◆ Supplied passage ◆
* START *
Animal groups urge tourists not to visit Wyoming after man hit a wolf then took it to a bar

Wolves are federally protected as an endangered or threatened species in most of the U.S. but not the Northern Rockies.
Wyoming wolf print
Posted at 6:56 AM, Apr 29, 2024

As Yellowstone National Park in Wyoming opens for the busy summer season, wildlife advocates are leading a call for a boycott of the conservative ranching state over laws that give people wide leeway to kill gray wolves with little oversight.

The social media accounts of Wyoming's tourism agency are being flooded with comments urging people to steer clear of the Cowboy State amid accusations that a man struck a wolf with a snowmobile, taped its mouth shut and showed off the injured animal at a Sublette County bar before killing it.

While critics contend that Wyoming has enabled such animal cruelty, a leader of the state’s stock growers association said it's an isolated incident and unrelated to the state's wolf management laws. The laws that have been in place for more than a decade are designed to prevent the predators from proliferating out of the mountainous Yellowstone region and into other areas where ranchers run cattle and sheep.

"This was an abusive action. None of us condone it. It never should never have been done,” said Jim Magagna, executive vice president of the Wyoming Stock Growers Association and a Sublette County rancher who has lost sheep to wolves. “It’s gotten a lot of media attention but it’s not exemplary of how we manage wolves to deal with livestock issues or anything.”
* END *
◆ Material provided ◆
* START *
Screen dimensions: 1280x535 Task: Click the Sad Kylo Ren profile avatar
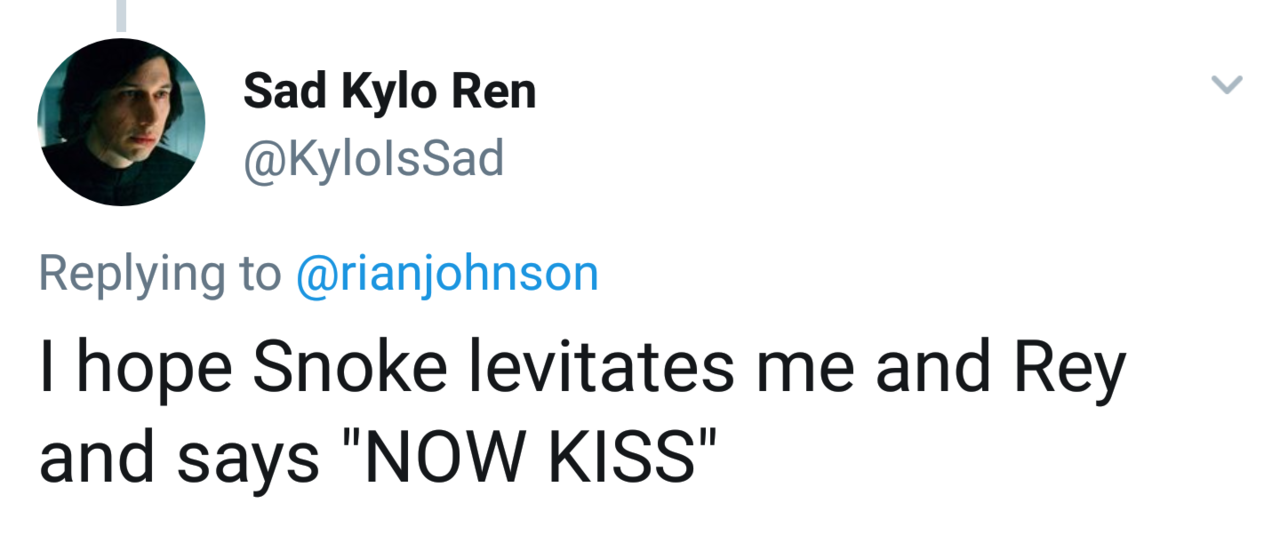(121, 122)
* END *
◆ Your tasks ◆
**1.** Return the passage from the Wyoming wolf article starting with "As Yellowstone National" and going on through "with little oversight.", word for word.
**2.** Resume the article about the Wyoming wolf boycott, picking up right after its last sentence.

◆ Response list ◆
**1.**
As Yellowstone National Park in Wyoming opens for the busy summer season, wildlife advocates are leading a call for a boycott of the conservative ranching state over laws that give people wide leeway to kill gray wolves with little oversight.

**2.**
Wolves are federally protected as an endangered or threatened species in most of the U.S. but not the Northern Rockies. Wyoming, Idaho and Montana allow wolves to be hunted and trapped, after their numbers rebounded following their reintroduction to Yellowstone and central Idaho almost 30 years ago. Before their reintroduction, wolves had been annihilated in the lower 48 states through government-sponsored poisoning, trapping and bounty hunting into the mid-1900s.

Today, Wyoming has the least restrictive policies for killing wolves. There are limits on hunting and trapping in the northwestern corner of the state and killing them is prohibited in Yellowstone and neighboring Grand Teton National Park, where they are a major attraction for millions of tourists. But outside the Yellowstone region, in the 85% of the state known as the “predator zone,” they can be freely killed.

The wolf allegedly was run down, shown off and killed within the predator zone.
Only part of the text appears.